EDITOR’S NOTE: This story originally indicated Serenity died while in kinship care. However, on Oct. 6, 2017, Alberta’s Ministry of Children’s Services clarified that although it was through the kinship care program that she was put in the care of the man and woman now facing charges, they were later given permanent guardianship, meaning Serenity was no longer in kinship care. It was at some point after this development that Serenity died.
Opposition leaders say Alberta’s children’s services minister should resign over reports that biological children are still living in a home under investigation in the death of a child in kinship care.
Children’s Services Minister Danielle Larivee says no children under government care are in the home.
Ongoing monitoring of the biological children has shown they are safe and are not being mistreated, she says.
“If there had been any identification of safety concerns, (the biological children) would have been removed,” Larivee said Tuesday.
A suggestion that having children in a home where the adults are being investigated puts the kids at risk prompted Larivee to reply that a criminal investigation is still ongoing. For now, she said, she must rely on reports that the biological children are not in harm’s way.
The case involves a four-year-old girl named Serenity.
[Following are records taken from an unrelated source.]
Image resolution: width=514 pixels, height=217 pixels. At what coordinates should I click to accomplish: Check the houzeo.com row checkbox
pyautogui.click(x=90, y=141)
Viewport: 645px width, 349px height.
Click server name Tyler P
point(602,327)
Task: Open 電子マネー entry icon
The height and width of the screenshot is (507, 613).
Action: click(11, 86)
Her death has elicited criticism and concern of the provincial child welfare under Premier Rachel Notley’s NDP and the Progressive Conservative government before that.
Serenity died in 2014 after being taken to hospital with a head injury. Since details of her case became public late last year, the minister in charge has been shuffled out of the portfolio, a new Children’s Services Ministry was created and Notley struck an all-party panel to come up with how to improve the system.
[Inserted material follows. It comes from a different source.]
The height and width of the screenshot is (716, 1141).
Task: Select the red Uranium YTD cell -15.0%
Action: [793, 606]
Ric McIver, who leads the Progressive Conservatives in the house, said no children should be in the home – biological or otherwise.
“What could possibly have been more important that you couldn’t be bothered to ensure (the safety of) kids in the same place where the brutal end to Serenity’s young life took place?” McIver asked Larivee during question period.
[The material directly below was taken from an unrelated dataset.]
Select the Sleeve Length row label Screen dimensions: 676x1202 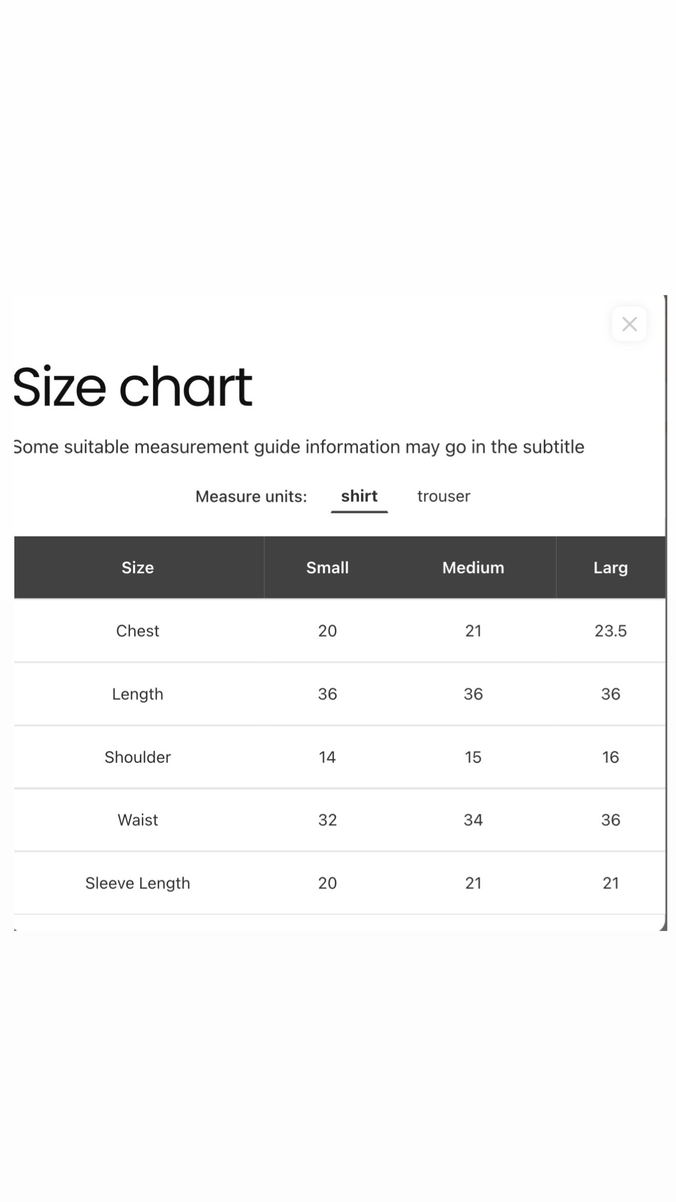click(x=137, y=883)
Opposition Wildrose Leader Brian Jean echoed McIver’s remarks.
“We need some answers … and we want to make sure that Alberta does whatever it possibly can to take these children that might be in harm’s way out of harm,” Jean said outside the legislature.
Both said the minister should resign.
Alberta Party Leader Greg Clark told reporters: “There’s absolutely no way that there should be kids in that home.”
Serenity, born to First Nations parents, died despite previous concerns from her birth mother that the child was being abused.
Serenity died in 2014 after being taken to hospital with a head injury. According to the Edmonton Journal, hospital staff noted she had bruises all over her body, including her pubic and genital area. Global News has not been able to independently verify these claims. A report by Alberta’s Child and Youth Advocate also said doctors noted Serenity had bruises at various stages of healing and was “significantly underweight.”
In the two years following her death, there have been delays and secrecy over her autopsy as well as about police and government investigations.
No one has been charged.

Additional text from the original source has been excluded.